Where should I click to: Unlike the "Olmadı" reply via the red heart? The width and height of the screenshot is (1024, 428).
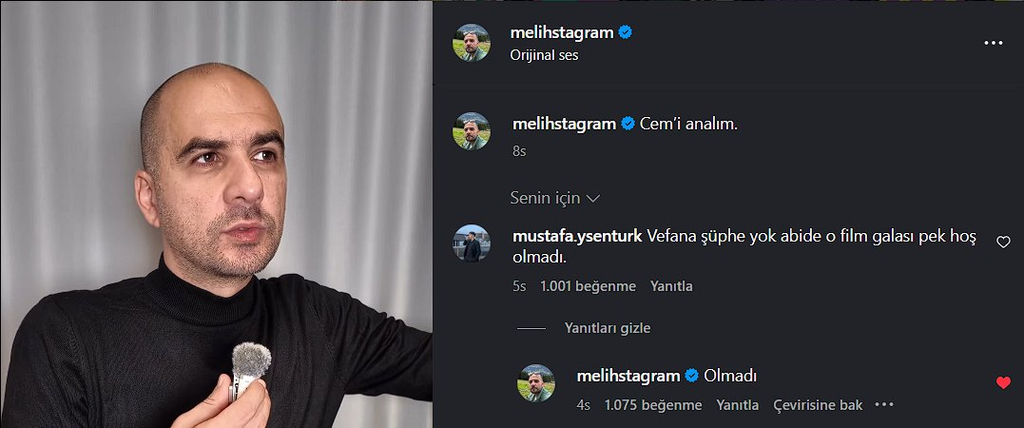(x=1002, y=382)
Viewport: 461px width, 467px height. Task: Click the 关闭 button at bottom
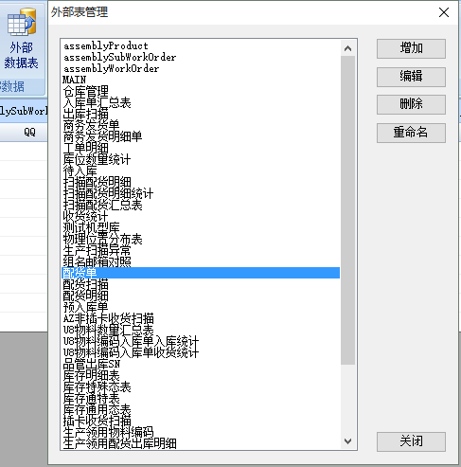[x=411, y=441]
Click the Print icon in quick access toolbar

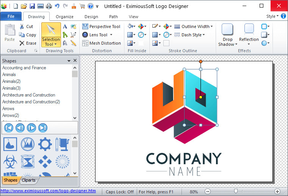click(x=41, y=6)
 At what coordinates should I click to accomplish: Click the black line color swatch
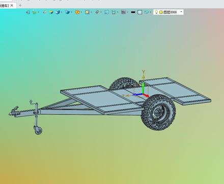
***
Without the pictures, retype exactly the lines from the one that holds "Viewport: 461px width, 467px" to the last line of the data above, both of them included.

Viewport: 461px width, 467px height. Task: Click the 关闭 button at bottom
[x=411, y=441]
Click the Print icon in quick access toolbar

click(x=41, y=6)
 At what coordinates should I click to accomplish: Click the black line color swatch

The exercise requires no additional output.